# ML Midge, Little Dragon, Breisch Associated Hired Man engines



## rklopp (Aug 28, 2010)

Today I finished an ML Midge and got it running. This is my first "diesel." 








My first IC engine was a Little Dragon, shown below. I built it in the midst of building a Breisch Associated Hired Man hit-and-miss, also shown below. 

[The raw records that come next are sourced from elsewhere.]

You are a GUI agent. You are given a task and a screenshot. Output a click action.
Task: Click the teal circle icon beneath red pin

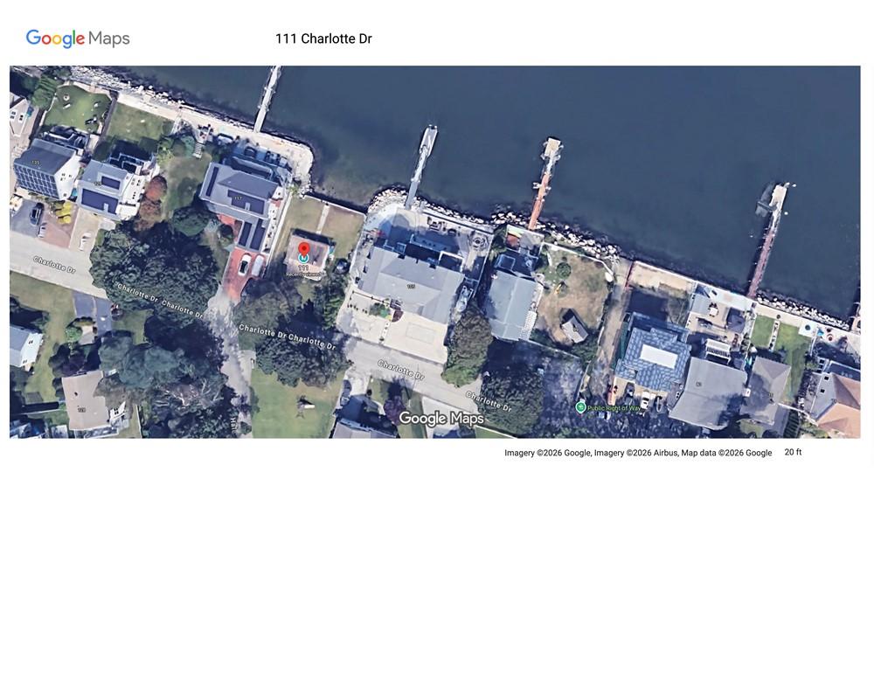coord(303,260)
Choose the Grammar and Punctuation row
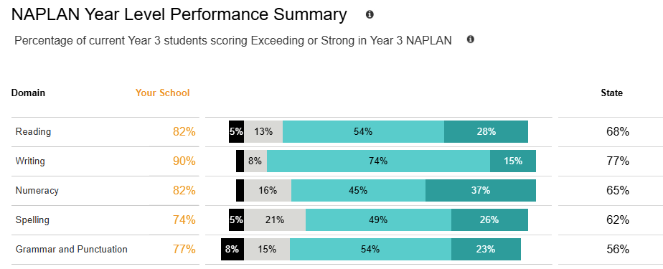The height and width of the screenshot is (269, 663). [72, 249]
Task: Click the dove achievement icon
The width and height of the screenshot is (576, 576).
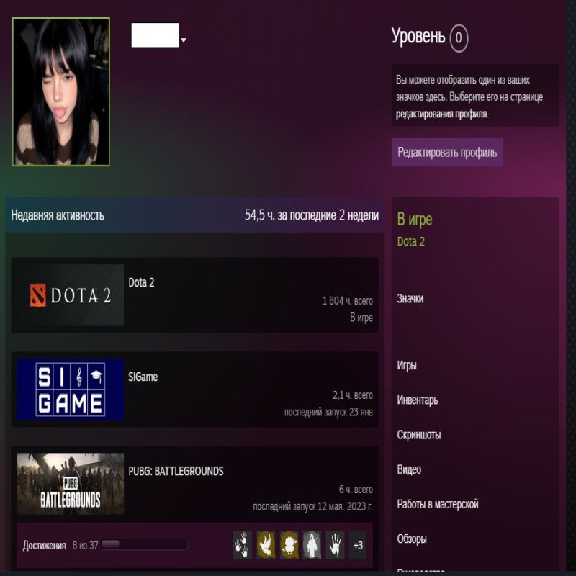Action: (266, 545)
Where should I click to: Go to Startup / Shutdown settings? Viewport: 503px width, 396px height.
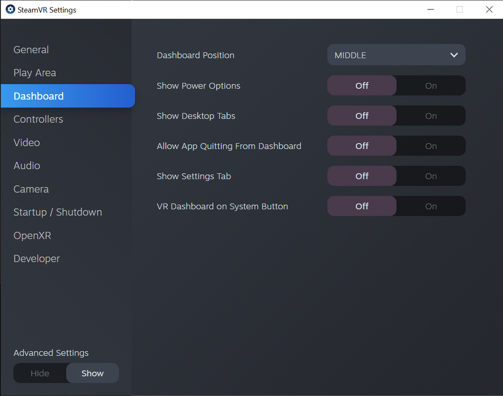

I bought the Hired Man castings from Paul in his basement when I was starting grad school around 1981. Between getting educated, married, housed, and siring offspring, it took about 20 years to complete the Hired Man. When I started building it, I had no machinery of my own. Now I have a bunch.




Some videos:
[ame]http://www.youtube.com/watch?v=tMjwd7bHsYw[/ame]
[ame]http://www.youtube.com/watch?v=lcDQTn54S50[/ame]
[ame]http://www.youtube.com/watch?v=jzdr4UhMGwI[/ame]


----------



## zeeprogrammer (Aug 29, 2010)

Neat stuff rklopp.
I do like that hit-n-miss. Thanks for including it.


----------



## Troutsqueezer (Aug 29, 2010)

Very nice! Especially the diesel and the hit and miss.


----------



## GailInNM (Aug 29, 2010)

All are very nice engines rklopp (Rich),
 Thm: Thm: Thm: Thm: Thm: Thm: Two for each engine.
Thanks for showing them.
I built a Little Dragon about 4-1/2 years ago and for some reason I had more trouble getting it running right than any other IC engine I had built. It finally settled down however.
Gail in NM


----------



## rklopp (Aug 29, 2010)

I had trouble with the Little Dragon, too. It started first time quite easily, but now won't start at all. I think part of the problem is I have excess crankcase clearance, so the pumping action is poor. Also, I used 6061-T6 aluminum for the crankcase, rotary valve, and main bearing. I think 6061's poor friction and wear properties may have caught up with me. The engine still has good compression, so I may remake the affected parts in 2024 or 7075, reduce the crankcase dead volume, and see if if runs better.


----------



## GailInNM (Aug 29, 2010)

I ended up boring out the crankcase front bearing and putting in a bronze bushing with a few thou protruding on each side. The crankshaft rides on it while running. On the prop side I put a steel washer between it and the prop driver so the washer is between the bearing housing and the prop driver to take up the thrust load when starting. 
Gail in NM


----------